Dr. Ted Price BS’97, Eugene McDermott Professor of neuroscience in the School of Behavioral and Brain Sciences
The exact nature of the changes in the brain during chronic pain has long been a mystery. But Price’s group is making headway in grasping the changes at the molecular level that impede mental focus and critical thinking.
“We’re getting closer to knowing how executive deficit happens with neuropathic pain,” Price said. “Human imaging studies show that the prefrontal cortex, which is involved with decision-making and attention, gets smaller in neuropathic pain sufferers through a process called cortical thinning. And treating the pain does not reverse this change.”
Stephanie Shiers PhD’19, the paper’s lead author and a research assistant in Price’s lab, said their research suggests that abnormal protein synthesis in damaged nerve cells might be driving excessive pain signals as well as altering brain-cell structure. Their focus is on an enzyme involved in protein synthesis called MAP (mitogen-activated protein) kinase-interacting kinase (MNK).
“There’s no one place that this pain starts. It varies by type of injury, or type of disease if it’s generated by chemotherapy or diabetes. If someone’s immune system is compromised, their pain experience may also be different,” Shiers said. “By regaining control over what proteins are being created, we could hit all of these problems, bring every pathology under one umbrella.”
In focusing on the enzyme MNK, researchers sought to regain that control via one segment of a pain-signaling pathway. MNK is a domino in a sequence of biochemical events that leads to changes in the central nervous system.

===

YOUR TASKS
[A] Answer these questions using the chronic pain text.
(i) According to human imaging studies, which part of the brain gets smaller in people with neuropathic pain?
(ii) Which enzyme involved in protein synthesis is the focus of the research?
(iii) What is Stephanie Shiers's role on the paper?
[B] Carry the chronic pain text forward from its last sentence.

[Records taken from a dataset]
===

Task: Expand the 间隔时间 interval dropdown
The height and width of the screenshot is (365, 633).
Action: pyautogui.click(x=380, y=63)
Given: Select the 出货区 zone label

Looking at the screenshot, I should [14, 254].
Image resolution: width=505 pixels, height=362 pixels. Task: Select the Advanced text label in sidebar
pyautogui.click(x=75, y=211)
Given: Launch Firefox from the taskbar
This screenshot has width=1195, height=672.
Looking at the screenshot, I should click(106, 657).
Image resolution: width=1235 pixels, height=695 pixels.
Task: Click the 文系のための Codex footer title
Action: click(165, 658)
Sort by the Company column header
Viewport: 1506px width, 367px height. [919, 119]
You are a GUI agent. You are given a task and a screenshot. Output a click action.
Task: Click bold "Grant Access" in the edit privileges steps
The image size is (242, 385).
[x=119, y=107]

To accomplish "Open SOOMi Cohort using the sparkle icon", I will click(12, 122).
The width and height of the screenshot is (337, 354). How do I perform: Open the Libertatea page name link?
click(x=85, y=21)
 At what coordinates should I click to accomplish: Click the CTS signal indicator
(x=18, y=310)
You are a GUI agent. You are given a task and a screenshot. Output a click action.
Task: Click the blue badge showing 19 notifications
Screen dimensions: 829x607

===

ANSWERS FOR THE EXERCISE
[A]
(i) The prefrontal cortex, through a process called cortical thinning.
(ii) MAP (mitogen-activated protein) kinase-interacting kinase (MNK).
(iii) She is the paper's lead author and a research assistant in Price's lab.

[B]
Using both genetic manipulations and an investigational drug, the researchers inhibited MNK activity in mice with neuropathic pain induced by a peripheral nerve injury. They assessed both the presence of pain and performance in a task requiring prefrontal cortex function.
Stephanie Shiers PhD’19, the study’s lead author and a research assistant in Dr. Ted Price’s lab
They found that both the gene manipulation and the pharmacological inhibition of MNK protected against and reversed spontaneous pain and cognitive impairment, while also blocking and reversing the cortical thinning marked by shortening of neurons’ axon initial segments.
Price, a founding member of the University’s new Center for Advanced Pain Studies, first proposed targeting MNK more than 10 years ago.
“We have been working on it forever, slowly building the story,” Price said. “My first big grant from the National Institutes of Health was on MNK. We believe we are the only pain researchers working on this as a target, and from the start, the results have been impressive.”
The investigational drug used in the study, tomivosertib, is an MNK inhibitor currently in phase 3 clinical trials for cancer treatment.
“Tomivosertib is being tested for preventing the spread of tumors,” Price said. “It’s gone through multiple phases, and it seems to be safe, so perhaps it could be optimized for neuropathic pain treatment.”
Shiers indicated that the next step is to investigate drugs that only target the peripheral nervous system.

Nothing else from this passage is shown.